I have never featured poems by the same poet on successive Sundays, but, if poetry teaches you anything, it’s that most rules are made to be broken. Besides, this week’s poem is perfect for today, as we have just turned the clocks back and, here, that leads the speaker to herself fall back, to a time when “my word-sprung yearning / rode its drifts …”

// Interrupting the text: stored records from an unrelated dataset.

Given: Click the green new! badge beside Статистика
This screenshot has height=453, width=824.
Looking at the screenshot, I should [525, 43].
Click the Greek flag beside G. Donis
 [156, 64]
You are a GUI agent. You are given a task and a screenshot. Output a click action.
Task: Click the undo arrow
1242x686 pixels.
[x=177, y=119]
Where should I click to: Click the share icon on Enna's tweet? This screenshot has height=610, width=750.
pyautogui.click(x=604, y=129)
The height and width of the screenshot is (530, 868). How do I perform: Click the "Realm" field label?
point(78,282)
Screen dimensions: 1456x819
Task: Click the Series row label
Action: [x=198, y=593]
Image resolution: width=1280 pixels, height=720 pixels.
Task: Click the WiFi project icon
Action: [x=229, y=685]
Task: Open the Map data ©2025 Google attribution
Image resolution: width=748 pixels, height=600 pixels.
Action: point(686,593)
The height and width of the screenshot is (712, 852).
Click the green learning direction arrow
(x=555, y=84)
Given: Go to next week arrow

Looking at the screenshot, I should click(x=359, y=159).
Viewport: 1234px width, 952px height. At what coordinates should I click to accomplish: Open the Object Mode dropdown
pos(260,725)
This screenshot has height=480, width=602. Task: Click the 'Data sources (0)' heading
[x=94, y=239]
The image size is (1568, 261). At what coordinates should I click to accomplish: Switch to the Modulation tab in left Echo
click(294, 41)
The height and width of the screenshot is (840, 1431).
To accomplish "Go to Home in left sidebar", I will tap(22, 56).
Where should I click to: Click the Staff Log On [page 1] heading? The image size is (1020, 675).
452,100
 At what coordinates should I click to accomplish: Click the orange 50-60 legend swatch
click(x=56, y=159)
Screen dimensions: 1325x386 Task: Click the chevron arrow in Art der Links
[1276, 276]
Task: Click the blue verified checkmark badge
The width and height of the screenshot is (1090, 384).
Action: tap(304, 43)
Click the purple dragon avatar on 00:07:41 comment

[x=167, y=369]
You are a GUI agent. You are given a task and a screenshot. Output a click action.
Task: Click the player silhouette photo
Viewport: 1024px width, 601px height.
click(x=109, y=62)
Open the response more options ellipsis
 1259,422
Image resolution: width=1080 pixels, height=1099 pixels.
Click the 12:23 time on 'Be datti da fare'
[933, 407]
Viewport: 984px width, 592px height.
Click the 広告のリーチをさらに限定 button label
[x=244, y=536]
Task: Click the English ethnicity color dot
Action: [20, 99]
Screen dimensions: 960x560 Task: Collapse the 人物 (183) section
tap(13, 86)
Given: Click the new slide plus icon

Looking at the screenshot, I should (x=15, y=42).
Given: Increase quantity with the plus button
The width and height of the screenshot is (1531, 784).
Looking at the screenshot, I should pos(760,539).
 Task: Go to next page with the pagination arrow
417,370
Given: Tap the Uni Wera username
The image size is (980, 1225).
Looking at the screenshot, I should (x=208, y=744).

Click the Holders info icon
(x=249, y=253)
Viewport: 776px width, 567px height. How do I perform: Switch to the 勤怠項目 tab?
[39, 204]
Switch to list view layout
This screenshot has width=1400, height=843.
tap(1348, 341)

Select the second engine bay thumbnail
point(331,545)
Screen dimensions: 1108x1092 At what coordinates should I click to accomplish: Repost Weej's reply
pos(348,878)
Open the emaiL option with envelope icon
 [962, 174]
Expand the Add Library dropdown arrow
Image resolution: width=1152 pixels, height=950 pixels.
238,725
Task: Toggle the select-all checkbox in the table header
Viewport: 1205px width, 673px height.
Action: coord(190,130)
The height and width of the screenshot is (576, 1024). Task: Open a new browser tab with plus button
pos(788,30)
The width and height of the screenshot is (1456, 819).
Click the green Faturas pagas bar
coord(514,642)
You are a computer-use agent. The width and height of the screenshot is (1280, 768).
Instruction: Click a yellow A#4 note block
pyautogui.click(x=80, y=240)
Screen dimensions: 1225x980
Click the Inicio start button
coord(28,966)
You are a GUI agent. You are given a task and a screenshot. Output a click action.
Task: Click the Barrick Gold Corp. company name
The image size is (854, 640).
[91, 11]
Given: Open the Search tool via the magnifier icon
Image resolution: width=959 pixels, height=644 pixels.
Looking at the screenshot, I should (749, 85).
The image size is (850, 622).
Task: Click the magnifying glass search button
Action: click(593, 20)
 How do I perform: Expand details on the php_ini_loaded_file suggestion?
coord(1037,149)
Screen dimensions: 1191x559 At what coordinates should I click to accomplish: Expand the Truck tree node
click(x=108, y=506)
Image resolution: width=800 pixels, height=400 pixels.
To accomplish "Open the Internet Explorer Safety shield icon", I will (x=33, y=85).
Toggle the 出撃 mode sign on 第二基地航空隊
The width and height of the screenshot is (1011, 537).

Poet Jennifer Moxley’s most recent collection is “Druthers” (Flood, 2018). Her book “The Open Secret” (Flood, 2014) won the 2015 William Carlos Williams award, and was a finalist for the Kingsley Tufts award. She is professor of poetry and poetics at the University of Maine.

After Turning the Clocks Back

By Jennifer Moxley

I rest my feet on the record crates,

wrap my cold hands around warm tea.

I listen to the radiator work to take

the chill from off the sleeping house.

The frost-gray grass is still, and yet

My mind is crowded. I long for

the ill-definition of my youth,

when I lay on warm park lawn

beneath a eucalyptus tree

and failed to read far in a great book.

Time was so slow and so thick

my word-sprung yearning

rode its drifts until, overpowered

by hunger, I fell asleep in the sun.

I did not know that I was happy.

Gibson Fay-LeBlanc is poet who lives in Portland. Deep Water: Maine Poems is produced in collaboration with the Maine Writers & Publishers Alliance. Poem copyright © 2017 Jennifer Moxley. It appears here by permission of the author. For an archive of poems, go to www.pressherald.com/tag/deep-water.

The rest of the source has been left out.